*Consigne*:
Répondez à ces questions sur le texte consacré au festival :
1. Cette année, quelle édition du festival vit Daphné Menard ?
2. Selon Menard, comment les jeunes arrivent-ils la plupart du temps ?
3. En quelle année Kettia Naissance intègre-t-elle l'équipe ?

*Extrait fourni*:
+===+
Comme «espace de réflexion où des problèmes sociaux et politiques du pays se discutent», le festival offre aux jeunes l’espoir de faire partie, chaque année, d’une aventure productive. «Médiateurs, bénévoles, technicien de spectacle, logistiques… tout ce beau monde travaille», déclare Guy Régis.

La longévité d’un des plus grands festivals de la Caraïbe fait contraste dans un pays où les institutions peinent à se maintenir debout alors que leur personnel migre en masse vers des cieux moins hostiles et violents.

Daphné Menard fait partie de l’équipe. Chanteur, chorégraphe, ingénieur culturel et metteur en scène, il vit cette année sa 9e édition avec le festival qu’il a intégré comme stagiaire alors qu’il étudiait encore la communication et les arts. Aujourd’hui, il assiste le directeur artistique dans la logistique du festival.

«Les jeunes arrivent la plupart du temps comme bénévoles», raconte Menard. «Ils participent à un événement, mais se trouvent impliqués dans une dynamique structurelle qui leur permet d’élargir leur horizon professionnel et de se former», explique l’ingénieur culturel.

Le chanteur © Daphné Menard sur scène en décembre 2019,  lors du Concert l’Appel du Festival Quatre Chemins.

Certains arrivent dans les cuisines du festival en quête de reconnaissance. En 2016, Kettia Naissance intègre l’équipe pour son «dynamisme» et par envie d’être «reconnue dans la médiation culturelle».
+===+
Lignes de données
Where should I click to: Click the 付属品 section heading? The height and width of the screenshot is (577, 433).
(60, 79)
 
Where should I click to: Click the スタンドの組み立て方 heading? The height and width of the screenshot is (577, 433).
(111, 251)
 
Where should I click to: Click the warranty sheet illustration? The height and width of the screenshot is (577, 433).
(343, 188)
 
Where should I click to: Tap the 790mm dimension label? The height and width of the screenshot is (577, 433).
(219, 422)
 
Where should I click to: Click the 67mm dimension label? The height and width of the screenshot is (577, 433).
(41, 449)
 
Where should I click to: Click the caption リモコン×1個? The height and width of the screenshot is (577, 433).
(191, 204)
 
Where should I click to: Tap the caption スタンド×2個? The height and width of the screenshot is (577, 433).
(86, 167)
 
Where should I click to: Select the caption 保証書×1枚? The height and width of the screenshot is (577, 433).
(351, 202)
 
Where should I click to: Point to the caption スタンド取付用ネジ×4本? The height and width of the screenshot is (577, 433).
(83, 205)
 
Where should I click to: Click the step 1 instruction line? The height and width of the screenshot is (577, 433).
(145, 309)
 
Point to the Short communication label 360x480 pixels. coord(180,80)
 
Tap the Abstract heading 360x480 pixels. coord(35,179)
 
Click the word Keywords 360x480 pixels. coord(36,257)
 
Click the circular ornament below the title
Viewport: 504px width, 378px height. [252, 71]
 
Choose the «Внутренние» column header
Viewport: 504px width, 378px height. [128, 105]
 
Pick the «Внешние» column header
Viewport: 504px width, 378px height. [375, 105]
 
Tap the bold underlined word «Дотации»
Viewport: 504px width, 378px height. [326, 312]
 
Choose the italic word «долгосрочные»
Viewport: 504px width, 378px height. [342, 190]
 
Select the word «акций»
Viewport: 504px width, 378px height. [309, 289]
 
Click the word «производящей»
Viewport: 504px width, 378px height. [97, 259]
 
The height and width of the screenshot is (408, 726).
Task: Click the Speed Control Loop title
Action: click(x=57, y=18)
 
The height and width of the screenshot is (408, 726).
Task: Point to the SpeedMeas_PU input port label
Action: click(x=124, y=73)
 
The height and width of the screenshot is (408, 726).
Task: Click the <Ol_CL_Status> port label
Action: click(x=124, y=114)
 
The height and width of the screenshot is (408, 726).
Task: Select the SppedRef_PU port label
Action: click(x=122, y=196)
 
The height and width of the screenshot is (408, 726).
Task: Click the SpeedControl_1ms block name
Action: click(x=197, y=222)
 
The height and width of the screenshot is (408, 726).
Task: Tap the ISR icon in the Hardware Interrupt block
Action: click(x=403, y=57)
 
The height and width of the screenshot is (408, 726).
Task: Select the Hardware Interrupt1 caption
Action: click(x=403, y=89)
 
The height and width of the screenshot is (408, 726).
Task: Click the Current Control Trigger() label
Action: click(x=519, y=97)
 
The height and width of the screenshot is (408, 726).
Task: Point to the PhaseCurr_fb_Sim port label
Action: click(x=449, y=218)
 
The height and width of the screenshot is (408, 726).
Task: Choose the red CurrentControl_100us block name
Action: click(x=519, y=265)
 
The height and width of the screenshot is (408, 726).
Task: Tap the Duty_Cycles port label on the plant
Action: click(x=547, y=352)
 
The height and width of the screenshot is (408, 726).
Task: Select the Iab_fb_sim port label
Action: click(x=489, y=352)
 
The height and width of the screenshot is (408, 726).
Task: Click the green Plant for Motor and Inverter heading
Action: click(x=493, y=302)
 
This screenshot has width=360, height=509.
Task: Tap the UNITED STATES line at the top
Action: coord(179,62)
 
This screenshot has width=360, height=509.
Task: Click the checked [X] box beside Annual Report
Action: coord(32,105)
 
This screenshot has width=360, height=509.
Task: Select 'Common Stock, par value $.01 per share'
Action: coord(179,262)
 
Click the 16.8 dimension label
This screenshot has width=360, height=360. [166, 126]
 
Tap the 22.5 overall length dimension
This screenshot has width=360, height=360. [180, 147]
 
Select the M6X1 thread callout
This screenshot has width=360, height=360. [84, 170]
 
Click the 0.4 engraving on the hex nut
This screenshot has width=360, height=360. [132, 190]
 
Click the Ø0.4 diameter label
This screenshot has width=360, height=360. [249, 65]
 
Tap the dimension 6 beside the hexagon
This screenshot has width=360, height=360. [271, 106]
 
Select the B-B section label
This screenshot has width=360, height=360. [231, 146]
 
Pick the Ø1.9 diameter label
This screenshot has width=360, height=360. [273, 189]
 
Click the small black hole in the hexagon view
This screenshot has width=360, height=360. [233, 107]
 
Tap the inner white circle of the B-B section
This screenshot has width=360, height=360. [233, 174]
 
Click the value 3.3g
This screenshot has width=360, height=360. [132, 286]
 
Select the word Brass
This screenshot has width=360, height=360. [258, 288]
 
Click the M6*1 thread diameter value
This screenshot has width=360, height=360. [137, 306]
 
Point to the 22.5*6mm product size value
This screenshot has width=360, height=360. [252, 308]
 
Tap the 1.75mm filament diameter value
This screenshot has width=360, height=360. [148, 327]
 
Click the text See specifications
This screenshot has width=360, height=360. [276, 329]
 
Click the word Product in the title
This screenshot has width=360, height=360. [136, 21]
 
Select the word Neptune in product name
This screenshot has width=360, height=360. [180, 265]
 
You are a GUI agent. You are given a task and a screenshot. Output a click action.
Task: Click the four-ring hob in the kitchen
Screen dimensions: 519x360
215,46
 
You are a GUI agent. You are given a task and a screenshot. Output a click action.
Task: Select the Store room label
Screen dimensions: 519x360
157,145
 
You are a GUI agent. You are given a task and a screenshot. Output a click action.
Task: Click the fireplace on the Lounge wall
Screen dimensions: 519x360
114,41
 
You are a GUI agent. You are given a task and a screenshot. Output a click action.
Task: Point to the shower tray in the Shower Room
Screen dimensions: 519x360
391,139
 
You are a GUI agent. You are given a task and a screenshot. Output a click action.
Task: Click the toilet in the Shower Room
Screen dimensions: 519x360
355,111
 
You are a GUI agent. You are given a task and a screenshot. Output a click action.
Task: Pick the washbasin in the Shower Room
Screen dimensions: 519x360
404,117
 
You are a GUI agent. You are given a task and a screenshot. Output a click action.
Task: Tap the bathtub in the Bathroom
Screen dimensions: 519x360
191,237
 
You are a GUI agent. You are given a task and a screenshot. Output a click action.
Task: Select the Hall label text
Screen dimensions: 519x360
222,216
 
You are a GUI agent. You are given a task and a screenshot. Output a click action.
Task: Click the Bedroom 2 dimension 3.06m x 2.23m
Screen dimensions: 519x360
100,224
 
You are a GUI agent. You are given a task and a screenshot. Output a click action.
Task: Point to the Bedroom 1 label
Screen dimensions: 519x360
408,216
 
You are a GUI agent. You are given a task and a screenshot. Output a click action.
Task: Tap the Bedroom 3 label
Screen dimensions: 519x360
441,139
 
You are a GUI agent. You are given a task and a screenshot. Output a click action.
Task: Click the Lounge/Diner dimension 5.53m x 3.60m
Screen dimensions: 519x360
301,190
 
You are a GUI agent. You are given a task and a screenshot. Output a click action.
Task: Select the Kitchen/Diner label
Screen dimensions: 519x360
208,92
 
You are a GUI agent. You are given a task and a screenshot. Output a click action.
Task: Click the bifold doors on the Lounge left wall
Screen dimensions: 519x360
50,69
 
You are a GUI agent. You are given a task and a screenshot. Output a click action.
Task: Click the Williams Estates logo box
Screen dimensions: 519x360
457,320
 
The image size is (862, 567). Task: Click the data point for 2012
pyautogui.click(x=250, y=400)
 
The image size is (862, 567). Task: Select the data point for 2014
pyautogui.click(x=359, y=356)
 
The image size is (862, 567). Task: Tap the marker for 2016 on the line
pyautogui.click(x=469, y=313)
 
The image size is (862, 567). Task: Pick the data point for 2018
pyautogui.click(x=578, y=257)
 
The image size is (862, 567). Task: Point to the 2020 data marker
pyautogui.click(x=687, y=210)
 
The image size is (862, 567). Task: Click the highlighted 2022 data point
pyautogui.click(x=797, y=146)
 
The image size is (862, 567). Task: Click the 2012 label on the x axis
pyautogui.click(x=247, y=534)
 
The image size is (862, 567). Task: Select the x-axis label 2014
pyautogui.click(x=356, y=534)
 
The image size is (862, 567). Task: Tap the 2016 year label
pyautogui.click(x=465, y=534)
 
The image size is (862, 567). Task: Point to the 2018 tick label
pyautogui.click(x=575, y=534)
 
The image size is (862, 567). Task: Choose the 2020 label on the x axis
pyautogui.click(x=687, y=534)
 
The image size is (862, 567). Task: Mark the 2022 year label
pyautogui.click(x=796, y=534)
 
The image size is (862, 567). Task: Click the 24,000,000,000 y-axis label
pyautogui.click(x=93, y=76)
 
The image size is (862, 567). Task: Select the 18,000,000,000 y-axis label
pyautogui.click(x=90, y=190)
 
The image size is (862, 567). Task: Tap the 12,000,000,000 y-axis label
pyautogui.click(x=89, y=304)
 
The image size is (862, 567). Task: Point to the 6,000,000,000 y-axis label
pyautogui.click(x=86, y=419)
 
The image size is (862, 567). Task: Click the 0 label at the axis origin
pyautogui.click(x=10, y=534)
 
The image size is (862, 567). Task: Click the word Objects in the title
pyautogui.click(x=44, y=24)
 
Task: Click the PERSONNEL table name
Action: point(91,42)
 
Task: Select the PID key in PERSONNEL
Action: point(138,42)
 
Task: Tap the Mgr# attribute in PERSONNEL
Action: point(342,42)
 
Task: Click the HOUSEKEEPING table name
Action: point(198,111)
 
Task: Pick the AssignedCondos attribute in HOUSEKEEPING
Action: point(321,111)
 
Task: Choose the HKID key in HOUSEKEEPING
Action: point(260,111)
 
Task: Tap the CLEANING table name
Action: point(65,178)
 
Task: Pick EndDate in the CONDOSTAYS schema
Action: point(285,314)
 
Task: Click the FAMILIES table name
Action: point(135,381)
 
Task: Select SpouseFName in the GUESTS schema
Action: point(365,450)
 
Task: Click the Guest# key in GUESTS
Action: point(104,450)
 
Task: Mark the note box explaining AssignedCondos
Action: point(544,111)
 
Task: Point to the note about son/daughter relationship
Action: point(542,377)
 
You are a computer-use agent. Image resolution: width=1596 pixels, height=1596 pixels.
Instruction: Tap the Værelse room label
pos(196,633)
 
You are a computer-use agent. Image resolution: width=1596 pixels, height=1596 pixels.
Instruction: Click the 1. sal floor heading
+===+
*Réponse*:
1. Sa 9e édition.
2. Comme bénévoles.
3. En 2016.